1 research outputs found
Generating Black-Box Adversarial Examples in Sparse Domain
Applications of machine learning (ML) models and convolutional neural
networks (CNNs) have been rapidly increased. Although state-of-the-art CNNs
provide high accuracy in many applications, recent investigations show that
such networks are highly vulnerable to adversarial attacks. The black-box
adversarial attack is one type of attack that the attacker does not have any
knowledge about the model or the training dataset, but it has some input data
set and their labels. In this paper, we propose a novel approach to generate a
black-box attack in sparse domain whereas the most important information of an
image can be observed. Our investigation shows that large sparse (LaS)
components play a critical role in the performance of image classifiers. Under
this presumption, to generate adversarial example, we transfer an image into a
sparse domain and put a threshold to choose only k LaS components. In contrast
to the very recent works that randomly perturb k low frequency (LoF)

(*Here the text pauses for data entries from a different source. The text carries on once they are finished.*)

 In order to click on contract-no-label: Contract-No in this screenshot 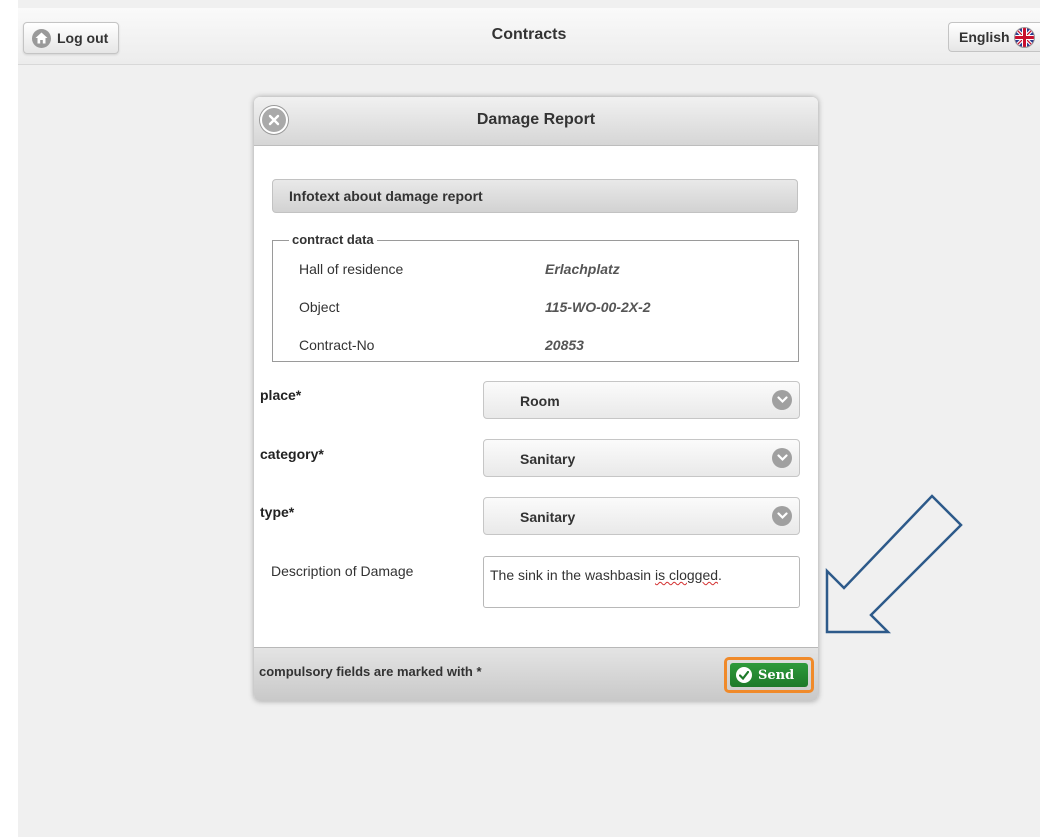, I will do `click(337, 345)`. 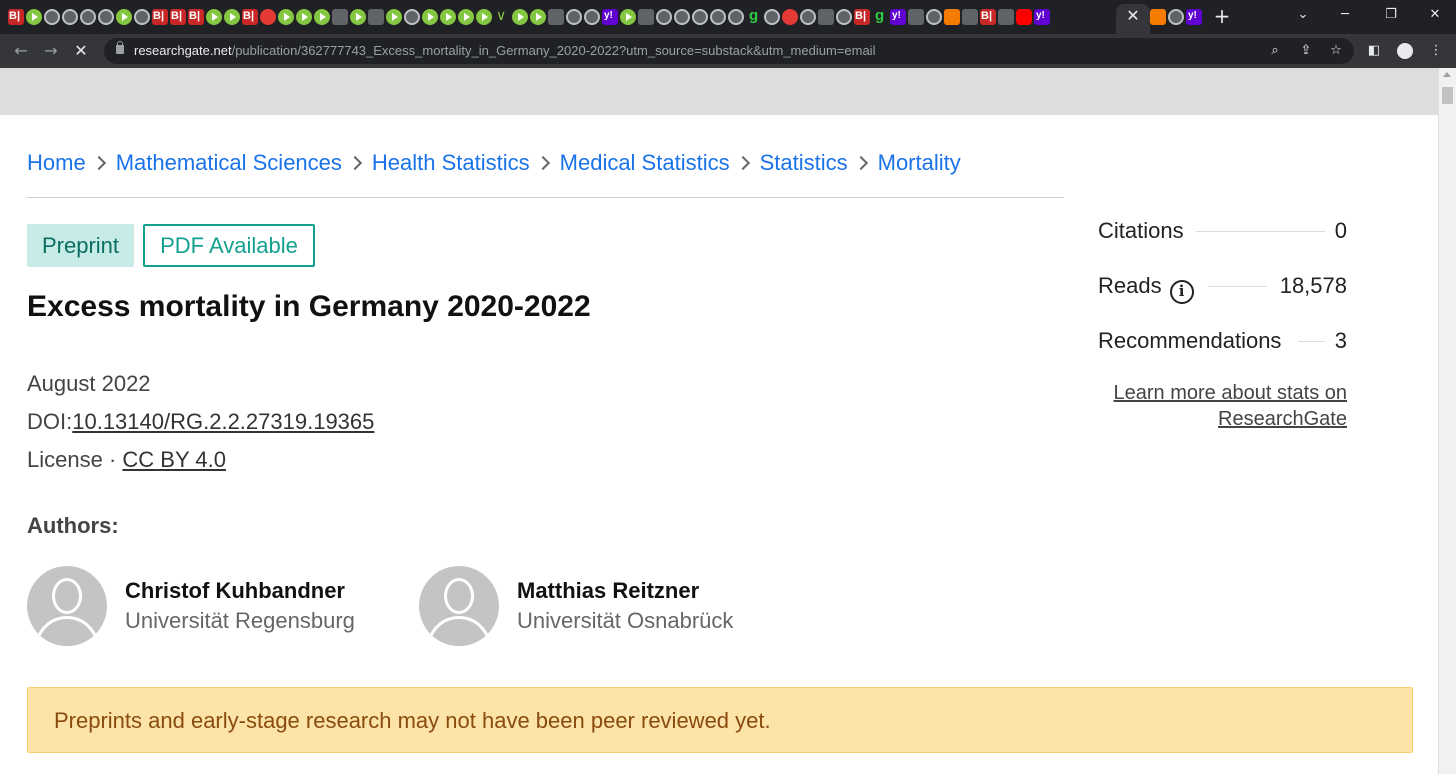 I want to click on share-icon: ⇪, so click(x=1306, y=51).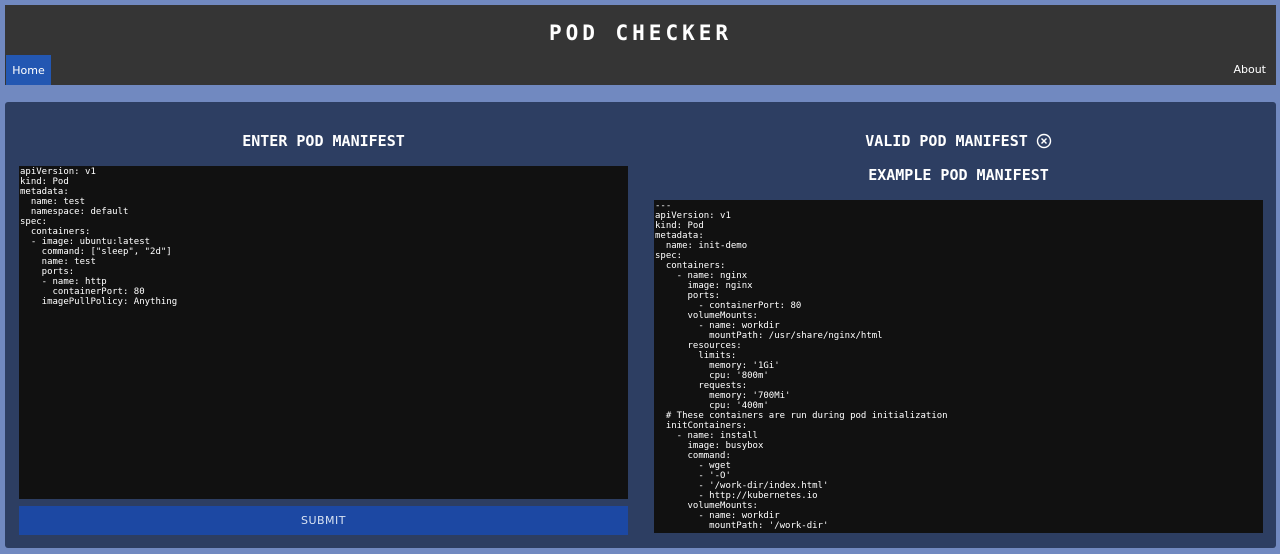 This screenshot has height=554, width=1280. What do you see at coordinates (1044, 141) in the screenshot?
I see `close-circle-icon` at bounding box center [1044, 141].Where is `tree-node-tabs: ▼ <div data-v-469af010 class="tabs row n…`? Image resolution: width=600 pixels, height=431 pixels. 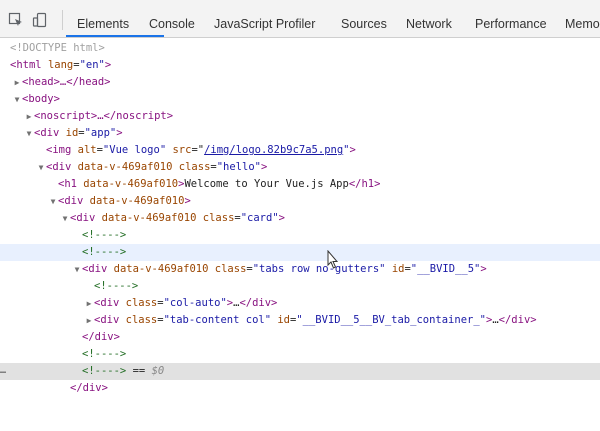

components, we perturb k LaS components either randomly (query-based) or in the
direction of the most correlated sparse signal from a different class. We show
that LaS components contain some middle or higher frequency components
information which leads fooling image classifiers with a fewer number of
queries. We demonstrate the effectiveness of this approach by fooling six
state-of-the-art image classifiers, the TensorFlow Lite (TFLite) model of
Google Cloud Vision platform, and YOLOv5 model as an object detection
algorithm. Mean squared error (MSE) and peak signal to noise ratio (PSNR) are
used as quality metrics. We also present a theoretical proof to connect these
metrics to the level of perturbation in the sparse domain